Village Creek State Park offers two lakes for boating and fishing, Lake Austell and Lake Dunn. Fishers will find bass, bream, catfish, and crappie, and boat rentals are available between Memorial Day and Labor Day. There are 10 modern cabins, ranging from one to three bedrooms in addition to 96 campsites (24 premium class A, 5 standard class A, 67 Class B). Campers also have access to five modern bathhouses, a swimming beach, boat dock, and playground.

Picnic tables, grills, and bathhouses are available at Lake Austell Day Use Area, and four pavilions are available for rent. The visitor center includes interpretive displays about the culture, history, and wildlife of Crowley's Ridge and information on the four tribes forced to use the Trail of Tears. An auditorium, grocery store and gift shop are also housed in the visitor's complex. The 27 hole Ridges at Village Creek golf course is accessible from the pro shop.
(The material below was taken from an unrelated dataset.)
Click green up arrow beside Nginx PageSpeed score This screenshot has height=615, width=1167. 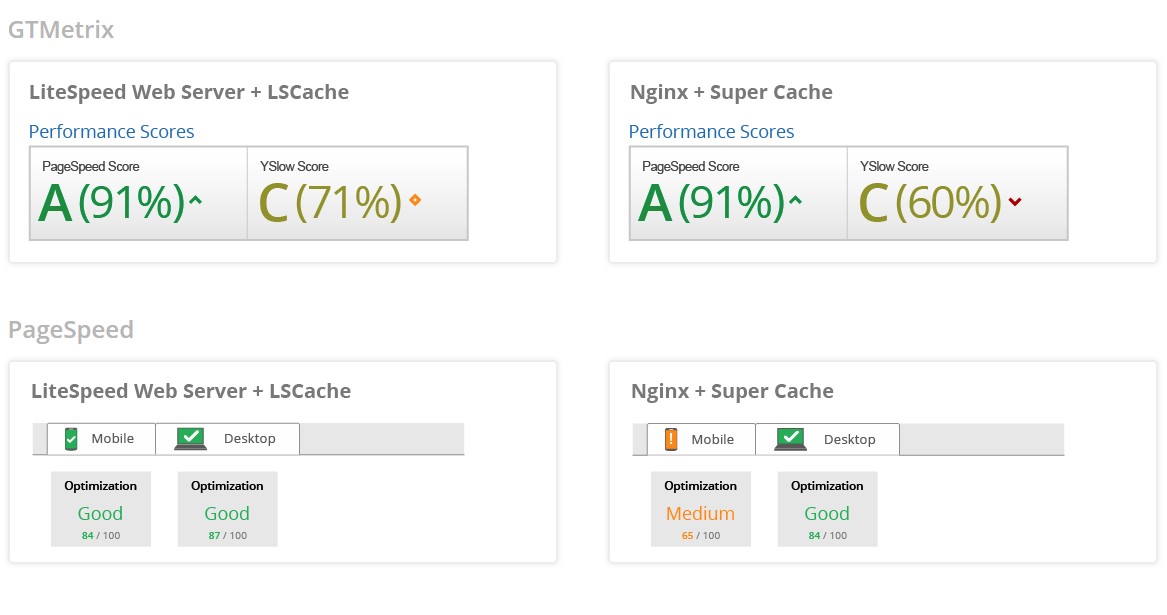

Seven trails, including Big Ben Nature Trail and Austell Hiking Trail are available for hiking or walking, in addition to the Military Road Trail, a part of the congressionally designated Trail of Tears National Historic Trail.

Four other state parks accompany Village Creek State Park atop Crowley's Ridge: Crowley's Ridge State Park, Lake Frierson State Park, Parkin Archeological State Park, and Lake Poinsett State Park are all nearby.